RECORD SET |
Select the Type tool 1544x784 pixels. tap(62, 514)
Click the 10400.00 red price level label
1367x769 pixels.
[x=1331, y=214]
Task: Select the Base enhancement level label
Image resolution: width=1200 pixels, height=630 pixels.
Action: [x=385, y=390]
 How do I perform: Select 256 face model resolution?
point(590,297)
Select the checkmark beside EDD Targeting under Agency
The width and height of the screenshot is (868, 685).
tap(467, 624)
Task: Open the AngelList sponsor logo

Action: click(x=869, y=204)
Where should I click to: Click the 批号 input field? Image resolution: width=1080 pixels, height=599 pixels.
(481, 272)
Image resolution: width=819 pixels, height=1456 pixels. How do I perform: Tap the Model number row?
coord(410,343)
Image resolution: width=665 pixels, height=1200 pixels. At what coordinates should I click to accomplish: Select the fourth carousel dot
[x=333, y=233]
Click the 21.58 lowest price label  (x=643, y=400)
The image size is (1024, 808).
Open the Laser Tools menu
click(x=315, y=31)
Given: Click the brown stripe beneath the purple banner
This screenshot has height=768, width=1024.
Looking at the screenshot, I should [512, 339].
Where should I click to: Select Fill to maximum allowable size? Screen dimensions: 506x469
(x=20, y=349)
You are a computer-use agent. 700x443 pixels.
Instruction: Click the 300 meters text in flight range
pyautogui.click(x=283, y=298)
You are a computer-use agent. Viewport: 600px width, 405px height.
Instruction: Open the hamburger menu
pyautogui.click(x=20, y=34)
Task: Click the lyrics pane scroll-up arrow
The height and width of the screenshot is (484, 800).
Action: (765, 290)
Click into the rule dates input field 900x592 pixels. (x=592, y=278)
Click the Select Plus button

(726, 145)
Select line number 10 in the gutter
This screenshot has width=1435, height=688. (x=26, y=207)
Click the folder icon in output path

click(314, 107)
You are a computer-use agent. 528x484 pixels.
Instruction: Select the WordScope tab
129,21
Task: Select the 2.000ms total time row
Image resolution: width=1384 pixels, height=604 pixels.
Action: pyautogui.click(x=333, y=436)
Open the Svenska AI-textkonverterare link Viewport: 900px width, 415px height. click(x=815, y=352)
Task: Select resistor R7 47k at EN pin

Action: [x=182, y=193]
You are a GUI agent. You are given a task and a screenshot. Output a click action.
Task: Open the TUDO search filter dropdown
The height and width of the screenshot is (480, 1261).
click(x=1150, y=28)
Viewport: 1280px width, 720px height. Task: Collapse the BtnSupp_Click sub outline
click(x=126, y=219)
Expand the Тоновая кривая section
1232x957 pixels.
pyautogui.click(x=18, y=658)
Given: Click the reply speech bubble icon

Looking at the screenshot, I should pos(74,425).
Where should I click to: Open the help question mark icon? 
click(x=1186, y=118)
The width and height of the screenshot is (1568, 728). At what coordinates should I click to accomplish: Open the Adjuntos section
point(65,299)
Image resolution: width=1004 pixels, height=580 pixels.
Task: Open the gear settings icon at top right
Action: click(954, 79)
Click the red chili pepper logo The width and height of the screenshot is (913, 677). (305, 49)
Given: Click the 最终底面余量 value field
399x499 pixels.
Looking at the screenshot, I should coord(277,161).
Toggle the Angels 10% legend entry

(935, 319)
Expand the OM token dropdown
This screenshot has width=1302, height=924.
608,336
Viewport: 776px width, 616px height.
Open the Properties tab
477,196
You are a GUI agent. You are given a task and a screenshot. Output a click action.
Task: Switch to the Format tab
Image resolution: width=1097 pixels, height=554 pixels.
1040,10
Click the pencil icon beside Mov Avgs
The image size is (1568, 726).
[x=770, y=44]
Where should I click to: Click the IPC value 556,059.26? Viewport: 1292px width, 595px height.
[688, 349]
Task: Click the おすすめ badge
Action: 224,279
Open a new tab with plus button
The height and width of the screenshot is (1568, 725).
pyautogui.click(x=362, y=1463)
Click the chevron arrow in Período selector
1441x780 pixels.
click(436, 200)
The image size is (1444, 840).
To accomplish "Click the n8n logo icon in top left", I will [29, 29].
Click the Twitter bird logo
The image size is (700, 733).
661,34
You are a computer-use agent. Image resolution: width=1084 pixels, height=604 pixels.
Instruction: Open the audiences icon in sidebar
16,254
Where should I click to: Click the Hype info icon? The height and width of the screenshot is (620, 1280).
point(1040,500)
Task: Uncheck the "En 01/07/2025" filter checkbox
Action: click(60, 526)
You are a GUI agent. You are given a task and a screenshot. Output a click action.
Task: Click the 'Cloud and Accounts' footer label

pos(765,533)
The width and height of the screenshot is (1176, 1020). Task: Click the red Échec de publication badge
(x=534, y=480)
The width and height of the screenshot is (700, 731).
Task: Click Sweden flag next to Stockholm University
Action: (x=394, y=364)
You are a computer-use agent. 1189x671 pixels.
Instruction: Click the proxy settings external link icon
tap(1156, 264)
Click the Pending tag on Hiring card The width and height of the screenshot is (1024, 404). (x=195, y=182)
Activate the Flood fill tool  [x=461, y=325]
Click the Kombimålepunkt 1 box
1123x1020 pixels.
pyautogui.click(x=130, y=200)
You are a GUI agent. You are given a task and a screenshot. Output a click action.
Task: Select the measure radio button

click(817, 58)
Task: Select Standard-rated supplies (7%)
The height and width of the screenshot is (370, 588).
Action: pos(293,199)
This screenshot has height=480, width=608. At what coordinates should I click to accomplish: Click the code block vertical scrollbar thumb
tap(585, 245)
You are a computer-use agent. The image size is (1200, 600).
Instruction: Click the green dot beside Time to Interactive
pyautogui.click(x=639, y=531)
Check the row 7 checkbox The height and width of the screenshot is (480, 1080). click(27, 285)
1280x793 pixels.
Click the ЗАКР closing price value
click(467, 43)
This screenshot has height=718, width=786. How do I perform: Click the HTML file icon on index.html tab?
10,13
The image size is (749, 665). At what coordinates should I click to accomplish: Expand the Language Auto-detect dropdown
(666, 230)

WHAT YOU SHOULD DO | Check each line of the records for the word "agent" and extract those that contain it.

SOLVED EXERCISE |
You are a computer-use agent. 700x443 pixels.
You are a computer-use agent. Viewport: 600px width, 405px height.
You are a computer-use agent. 528x484 pixels.
You are a GUI agent. You are given a task and a screenshot. Output a click action.
You are a GUI agent. You are given a task and a screenshot. Output a click action.
You are a computer-use agent. Image resolution: width=1084 pixels, height=604 pixels.
You are a GUI agent. You are given a task and a screenshot. Output a click action.
You are a computer-use agent. 1189x671 pixels.
You are a GUI agent. You are given a task and a screenshot. Output a click action.
You are a computer-use agent. The image size is (1200, 600).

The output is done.